Stored items
============================================================

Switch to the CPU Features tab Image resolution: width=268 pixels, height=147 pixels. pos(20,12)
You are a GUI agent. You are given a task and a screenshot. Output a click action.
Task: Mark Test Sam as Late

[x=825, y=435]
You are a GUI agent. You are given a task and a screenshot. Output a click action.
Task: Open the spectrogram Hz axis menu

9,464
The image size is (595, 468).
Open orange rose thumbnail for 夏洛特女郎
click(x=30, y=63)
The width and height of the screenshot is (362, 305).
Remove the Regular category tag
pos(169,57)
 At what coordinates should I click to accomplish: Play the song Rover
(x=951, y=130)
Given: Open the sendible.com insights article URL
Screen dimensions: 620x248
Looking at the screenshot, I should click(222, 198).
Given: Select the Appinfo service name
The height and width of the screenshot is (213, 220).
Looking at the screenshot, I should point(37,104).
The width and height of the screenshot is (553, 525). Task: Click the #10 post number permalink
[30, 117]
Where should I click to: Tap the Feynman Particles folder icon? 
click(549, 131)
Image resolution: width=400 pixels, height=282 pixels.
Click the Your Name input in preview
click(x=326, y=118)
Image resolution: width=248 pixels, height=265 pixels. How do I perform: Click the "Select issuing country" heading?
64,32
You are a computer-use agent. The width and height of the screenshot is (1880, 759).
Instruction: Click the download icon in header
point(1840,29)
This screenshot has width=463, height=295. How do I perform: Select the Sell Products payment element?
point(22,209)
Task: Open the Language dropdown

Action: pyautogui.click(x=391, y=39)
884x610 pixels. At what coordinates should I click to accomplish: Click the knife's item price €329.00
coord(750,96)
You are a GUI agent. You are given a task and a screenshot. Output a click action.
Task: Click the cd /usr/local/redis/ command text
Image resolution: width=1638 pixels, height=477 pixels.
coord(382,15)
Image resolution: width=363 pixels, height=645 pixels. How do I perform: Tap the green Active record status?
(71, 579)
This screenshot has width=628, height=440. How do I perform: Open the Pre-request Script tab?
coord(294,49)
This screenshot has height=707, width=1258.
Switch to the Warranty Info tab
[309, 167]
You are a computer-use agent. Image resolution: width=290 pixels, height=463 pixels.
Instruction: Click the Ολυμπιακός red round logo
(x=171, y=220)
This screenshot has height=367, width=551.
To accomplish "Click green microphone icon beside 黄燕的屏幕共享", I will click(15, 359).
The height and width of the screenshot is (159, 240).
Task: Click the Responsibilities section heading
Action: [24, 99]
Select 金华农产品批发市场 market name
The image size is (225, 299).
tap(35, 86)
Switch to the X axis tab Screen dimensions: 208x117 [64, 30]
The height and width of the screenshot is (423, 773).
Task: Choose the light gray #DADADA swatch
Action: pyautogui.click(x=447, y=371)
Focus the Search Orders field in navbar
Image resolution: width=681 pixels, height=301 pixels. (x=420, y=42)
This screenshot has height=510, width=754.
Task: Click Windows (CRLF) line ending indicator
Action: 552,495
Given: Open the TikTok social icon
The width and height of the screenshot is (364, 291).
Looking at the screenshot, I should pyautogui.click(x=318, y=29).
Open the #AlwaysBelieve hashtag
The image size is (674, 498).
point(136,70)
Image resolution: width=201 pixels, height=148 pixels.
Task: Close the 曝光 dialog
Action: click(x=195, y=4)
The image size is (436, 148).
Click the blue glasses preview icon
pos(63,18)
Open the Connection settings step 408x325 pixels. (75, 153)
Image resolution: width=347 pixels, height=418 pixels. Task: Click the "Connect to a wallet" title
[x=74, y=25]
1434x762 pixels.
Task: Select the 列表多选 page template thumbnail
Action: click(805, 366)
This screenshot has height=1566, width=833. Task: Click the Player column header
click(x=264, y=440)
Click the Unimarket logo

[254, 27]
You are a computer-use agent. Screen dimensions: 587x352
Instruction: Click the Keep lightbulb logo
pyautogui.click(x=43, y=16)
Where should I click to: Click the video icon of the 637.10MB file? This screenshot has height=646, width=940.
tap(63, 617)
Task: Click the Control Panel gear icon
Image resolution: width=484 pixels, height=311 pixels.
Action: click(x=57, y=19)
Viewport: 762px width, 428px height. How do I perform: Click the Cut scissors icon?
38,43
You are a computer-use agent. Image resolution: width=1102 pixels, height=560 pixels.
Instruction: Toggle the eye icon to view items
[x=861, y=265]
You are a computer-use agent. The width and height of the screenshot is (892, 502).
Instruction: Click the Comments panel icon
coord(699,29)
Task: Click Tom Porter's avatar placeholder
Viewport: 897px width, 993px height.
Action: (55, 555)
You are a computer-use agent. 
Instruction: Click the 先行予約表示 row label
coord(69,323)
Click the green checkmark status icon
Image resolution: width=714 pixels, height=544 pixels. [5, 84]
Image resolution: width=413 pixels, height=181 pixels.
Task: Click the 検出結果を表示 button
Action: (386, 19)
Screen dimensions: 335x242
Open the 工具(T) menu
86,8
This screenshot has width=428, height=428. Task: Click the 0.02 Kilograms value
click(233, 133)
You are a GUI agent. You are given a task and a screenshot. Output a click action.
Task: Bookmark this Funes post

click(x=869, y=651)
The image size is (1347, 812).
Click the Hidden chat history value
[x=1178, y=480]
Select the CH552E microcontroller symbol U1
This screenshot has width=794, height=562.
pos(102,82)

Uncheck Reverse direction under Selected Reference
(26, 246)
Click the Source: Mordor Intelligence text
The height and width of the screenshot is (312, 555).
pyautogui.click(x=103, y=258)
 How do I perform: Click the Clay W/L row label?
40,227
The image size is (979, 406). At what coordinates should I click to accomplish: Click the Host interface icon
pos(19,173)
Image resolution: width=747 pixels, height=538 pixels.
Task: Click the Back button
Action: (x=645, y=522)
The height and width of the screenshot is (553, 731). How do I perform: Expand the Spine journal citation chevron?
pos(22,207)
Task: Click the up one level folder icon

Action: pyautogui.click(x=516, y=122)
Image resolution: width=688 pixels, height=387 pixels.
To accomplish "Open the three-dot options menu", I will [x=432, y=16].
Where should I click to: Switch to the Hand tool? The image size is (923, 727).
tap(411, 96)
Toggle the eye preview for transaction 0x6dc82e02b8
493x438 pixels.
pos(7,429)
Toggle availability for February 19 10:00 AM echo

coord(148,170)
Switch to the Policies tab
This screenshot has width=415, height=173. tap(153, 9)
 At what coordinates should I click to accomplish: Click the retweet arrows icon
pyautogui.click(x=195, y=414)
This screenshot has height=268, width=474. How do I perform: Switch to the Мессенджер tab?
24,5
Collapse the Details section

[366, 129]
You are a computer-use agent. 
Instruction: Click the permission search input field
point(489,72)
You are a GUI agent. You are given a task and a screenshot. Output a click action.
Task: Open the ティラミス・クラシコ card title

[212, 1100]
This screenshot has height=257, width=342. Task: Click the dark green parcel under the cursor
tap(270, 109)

============================================================

> **Problem**:
Reproduce every record exactly, line by line.

> **Solution to this task**:
Switch to the CPU Features tab Image resolution: width=268 pixels, height=147 pixels. pos(20,12)
You are a GUI agent. You are given a task and a screenshot. Output a click action.
Task: Mark Test Sam as Late

[x=825, y=435]
You are a GUI agent. You are given a task and a screenshot. Output a click action.
Task: Open the spectrogram Hz axis menu

9,464
The image size is (595, 468).
Open orange rose thumbnail for 夏洛特女郎
click(x=30, y=63)
The width and height of the screenshot is (362, 305).
Remove the Regular category tag
pos(169,57)
 At what coordinates should I click to accomplish: Play the song Rover
(x=951, y=130)
Given: Open the sendible.com insights article URL
Screen dimensions: 620x248
Looking at the screenshot, I should click(222, 198).
Given: Select the Appinfo service name
The height and width of the screenshot is (213, 220).
Looking at the screenshot, I should point(37,104).
The width and height of the screenshot is (553, 525). Task: Click the #10 post number permalink
[30, 117]
Where should I click to: Tap the Feynman Particles folder icon? 
click(549, 131)
Image resolution: width=400 pixels, height=282 pixels.
Click the Your Name input in preview
click(x=326, y=118)
Image resolution: width=248 pixels, height=265 pixels. How do I perform: Click the "Select issuing country" heading?
64,32
You are a computer-use agent. The width and height of the screenshot is (1880, 759).
Instruction: Click the download icon in header
point(1840,29)
This screenshot has width=463, height=295. How do I perform: Select the Sell Products payment element?
point(22,209)
Task: Open the Language dropdown

Action: pyautogui.click(x=391, y=39)
884x610 pixels. At what coordinates should I click to accomplish: Click the knife's item price €329.00
coord(750,96)
You are a GUI agent. You are given a task and a screenshot. Output a click action.
Task: Click the cd /usr/local/redis/ command text
Image resolution: width=1638 pixels, height=477 pixels.
coord(382,15)
Image resolution: width=363 pixels, height=645 pixels. How do I perform: Tap the green Active record status?
(71, 579)
This screenshot has width=628, height=440. How do I perform: Open the Pre-request Script tab?
coord(294,49)
This screenshot has height=707, width=1258.
Switch to the Warranty Info tab
[309, 167]
You are a computer-use agent. Image resolution: width=290 pixels, height=463 pixels.
Instruction: Click the Ολυμπιακός red round logo
(x=171, y=220)
This screenshot has height=367, width=551.
To accomplish "Click green microphone icon beside 黄燕的屏幕共享", I will click(15, 359).
The height and width of the screenshot is (159, 240).
Task: Click the Responsibilities section heading
Action: [24, 99]
Select 金华农产品批发市场 market name
The image size is (225, 299).
tap(35, 86)
Switch to the X axis tab Screen dimensions: 208x117 [64, 30]
The height and width of the screenshot is (423, 773).
Task: Choose the light gray #DADADA swatch
Action: pyautogui.click(x=447, y=371)
Focus the Search Orders field in navbar
Image resolution: width=681 pixels, height=301 pixels. (x=420, y=42)
This screenshot has height=510, width=754.
Task: Click Windows (CRLF) line ending indicator
Action: 552,495
Given: Open the TikTok social icon
The width and height of the screenshot is (364, 291).
Looking at the screenshot, I should pyautogui.click(x=318, y=29).
Open the #AlwaysBelieve hashtag
The image size is (674, 498).
point(136,70)
Image resolution: width=201 pixels, height=148 pixels.
Task: Close the 曝光 dialog
Action: click(x=195, y=4)
The image size is (436, 148).
Click the blue glasses preview icon
pos(63,18)
Open the Connection settings step 408x325 pixels. (75, 153)
Image resolution: width=347 pixels, height=418 pixels. Task: Click the "Connect to a wallet" title
[x=74, y=25]
1434x762 pixels.
Task: Select the 列表多选 page template thumbnail
Action: click(805, 366)
This screenshot has height=1566, width=833. Task: Click the Player column header
click(x=264, y=440)
Click the Unimarket logo

[254, 27]
You are a computer-use agent. Screen dimensions: 587x352
Instruction: Click the Keep lightbulb logo
pyautogui.click(x=43, y=16)
Where should I click to: Click the video icon of the 637.10MB file? This screenshot has height=646, width=940.
tap(63, 617)
Task: Click the Control Panel gear icon
Image resolution: width=484 pixels, height=311 pixels.
Action: click(x=57, y=19)
Viewport: 762px width, 428px height. How do I perform: Click the Cut scissors icon?
38,43
You are a computer-use agent. Image resolution: width=1102 pixels, height=560 pixels.
Instruction: Toggle the eye icon to view items
[x=861, y=265]
You are a computer-use agent. The width and height of the screenshot is (892, 502).
Instruction: Click the Comments panel icon
coord(699,29)
Task: Click Tom Porter's avatar placeholder
Viewport: 897px width, 993px height.
Action: (55, 555)
You are a computer-use agent. 
Instruction: Click the 先行予約表示 row label
coord(69,323)
Click the green checkmark status icon
Image resolution: width=714 pixels, height=544 pixels. [5, 84]
Image resolution: width=413 pixels, height=181 pixels.
Task: Click the 検出結果を表示 button
Action: (386, 19)
Screen dimensions: 335x242
Open the 工具(T) menu
86,8
This screenshot has width=428, height=428. Task: Click the 0.02 Kilograms value
click(233, 133)
You are a GUI agent. You are given a task and a screenshot. Output a click action.
Task: Bookmark this Funes post

click(x=869, y=651)
The image size is (1347, 812).
Click the Hidden chat history value
[x=1178, y=480]
Select the CH552E microcontroller symbol U1
This screenshot has width=794, height=562.
pos(102,82)

Uncheck Reverse direction under Selected Reference
(26, 246)
Click the Source: Mordor Intelligence text
The height and width of the screenshot is (312, 555).
pyautogui.click(x=103, y=258)
 How do I perform: Click the Clay W/L row label?
40,227
The image size is (979, 406). At what coordinates should I click to accomplish: Click the Host interface icon
pos(19,173)
Image resolution: width=747 pixels, height=538 pixels.
Task: Click the Back button
Action: (x=645, y=522)
The height and width of the screenshot is (553, 731). How do I perform: Expand the Spine journal citation chevron?
pos(22,207)
Task: Click the up one level folder icon

Action: pyautogui.click(x=516, y=122)
Image resolution: width=688 pixels, height=387 pixels.
To accomplish "Open the three-dot options menu", I will [x=432, y=16].
Where should I click to: Switch to the Hand tool? The image size is (923, 727).
tap(411, 96)
Toggle the eye preview for transaction 0x6dc82e02b8
493x438 pixels.
pos(7,429)
Toggle availability for February 19 10:00 AM echo

coord(148,170)
Switch to the Policies tab
This screenshot has width=415, height=173. tap(153, 9)
 At what coordinates should I click to accomplish: Click the retweet arrows icon
pyautogui.click(x=195, y=414)
This screenshot has height=268, width=474. How do I perform: Switch to the Мессенджер tab?
24,5
Collapse the Details section

[366, 129]
You are a computer-use agent. 
Instruction: Click the permission search input field
point(489,72)
You are a GUI agent. You are given a task and a screenshot. Output a click action.
Task: Open the ティラミス・クラシコ card title

[212, 1100]
This screenshot has height=257, width=342. Task: Click the dark green parcel under the cursor
tap(270, 109)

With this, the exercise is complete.